Mais pour l’heure, Suroth ne remarquait même pas la présence des serviteurs, comme s’ils avaient fait partie du mobilier.
En revanche, elle avait parfaitement conscience de la présence de six Gardes de la Mort impériaux, à chaque extrémité de la colonnade. Immobiles comme des statues, leur lance à ruban noir et leur bouclier tout aussi sombre ne frémissant même pas, ces soldats incarnaient à la fois le triomphe et la vulnérabilité de Suroth. Ces hommes servaient exclusivement l’Impératrice et les représentants qu’elle désignait. Résolus à tuer ou à mourir sans broncher, selon ce qui s’imposait, ils mettaient dans les deux la même ferveur et la même loyauté. Comme le soulignait un vieux proverbe, dans les hautes sphères, tous les chemins étaient pavés de dagues…
Suroth pianota un peu plus fort sur la balustrade. Elle avançait sur le fil du rasoir, et toute chute serait mortelle.
La partie intérieure du port, près du mur d’enceinte de la ville, était remplie de bateaux appartenant aux Atha’an Miere – le légendaire Peuple de la Mer.
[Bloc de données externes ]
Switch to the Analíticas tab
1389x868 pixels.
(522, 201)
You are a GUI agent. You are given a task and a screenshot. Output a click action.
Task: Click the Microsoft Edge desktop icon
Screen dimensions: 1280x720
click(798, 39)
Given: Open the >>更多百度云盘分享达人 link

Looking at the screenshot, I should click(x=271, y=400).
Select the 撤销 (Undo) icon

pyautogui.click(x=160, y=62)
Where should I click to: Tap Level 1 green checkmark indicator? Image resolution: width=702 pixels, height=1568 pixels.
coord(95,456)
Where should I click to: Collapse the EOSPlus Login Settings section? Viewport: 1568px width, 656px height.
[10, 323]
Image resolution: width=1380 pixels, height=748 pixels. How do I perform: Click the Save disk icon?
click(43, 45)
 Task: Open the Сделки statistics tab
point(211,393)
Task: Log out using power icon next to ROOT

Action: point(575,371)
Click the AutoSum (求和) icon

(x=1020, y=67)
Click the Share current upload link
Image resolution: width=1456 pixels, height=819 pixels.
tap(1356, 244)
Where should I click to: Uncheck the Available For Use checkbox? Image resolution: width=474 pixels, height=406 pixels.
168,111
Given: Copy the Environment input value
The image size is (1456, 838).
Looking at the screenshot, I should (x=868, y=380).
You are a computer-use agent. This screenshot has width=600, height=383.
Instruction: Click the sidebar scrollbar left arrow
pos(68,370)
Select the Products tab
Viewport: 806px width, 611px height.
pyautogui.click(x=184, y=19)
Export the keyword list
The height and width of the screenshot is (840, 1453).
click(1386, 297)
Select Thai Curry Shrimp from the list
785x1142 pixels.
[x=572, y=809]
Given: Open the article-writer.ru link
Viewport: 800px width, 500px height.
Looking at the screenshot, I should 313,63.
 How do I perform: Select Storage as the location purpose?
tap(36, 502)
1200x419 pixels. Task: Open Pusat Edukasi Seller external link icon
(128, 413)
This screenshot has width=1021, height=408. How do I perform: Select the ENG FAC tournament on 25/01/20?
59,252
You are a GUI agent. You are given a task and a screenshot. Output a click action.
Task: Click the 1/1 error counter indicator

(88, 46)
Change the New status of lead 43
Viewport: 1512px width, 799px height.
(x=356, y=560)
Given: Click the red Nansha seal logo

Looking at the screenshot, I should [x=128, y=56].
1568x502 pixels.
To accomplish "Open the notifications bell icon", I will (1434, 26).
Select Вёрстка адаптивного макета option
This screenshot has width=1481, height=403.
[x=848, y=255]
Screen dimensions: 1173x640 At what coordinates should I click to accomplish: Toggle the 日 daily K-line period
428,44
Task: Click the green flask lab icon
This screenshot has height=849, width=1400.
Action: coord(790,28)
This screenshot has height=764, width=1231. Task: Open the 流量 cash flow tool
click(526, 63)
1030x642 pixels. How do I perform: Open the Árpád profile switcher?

Tous ces bâtiments, même les plus larges, semblaient bien trop étroits pour leur considérable longueur. Tous les cordages étant coupés, les espars et les bômes pendaient selon des angles qui auraient normalement été impossibles. Comme toute personne capable de naviguer présente sur une des îles, leurs équipages se trouvaient à terre, sous bonne garde. Dans la partie extérieure du port, de grands navires seanchaniens à la proue carrée formaient une « haie » défensive et d’autres bâtiments, plus loin, surveillaient l’accès au grand large. L’un de ces géants, ses grandes voiles striées gonflées par le vent, escortait vers la jetée une flottille de petits bateaux de pêche. En se dispersant, ces derniers auraient sûrement pu s’enfuir – quelques-uns d’entre eux, en tout cas – mais la présence d’une damane, sur le grand bateau, les dissuadait d’essayer. Une unique démonstration du pouvoir des damane avait suffi à convaincre tous les capitaines. Et s’ils avaient encore des illusions, il leur suffisait pour les perdre de regarder la coque éventrée du bateau atha’an miere qui gisait sur un banc de boue, près de l’entrée du port.
Suroth ignorait pendant combien de temps elle parviendrait à empêcher les Atha’an Miere qui naviguaient encore – et les habitants du maudit continent – d’apprendre qu’elle tenait les îles.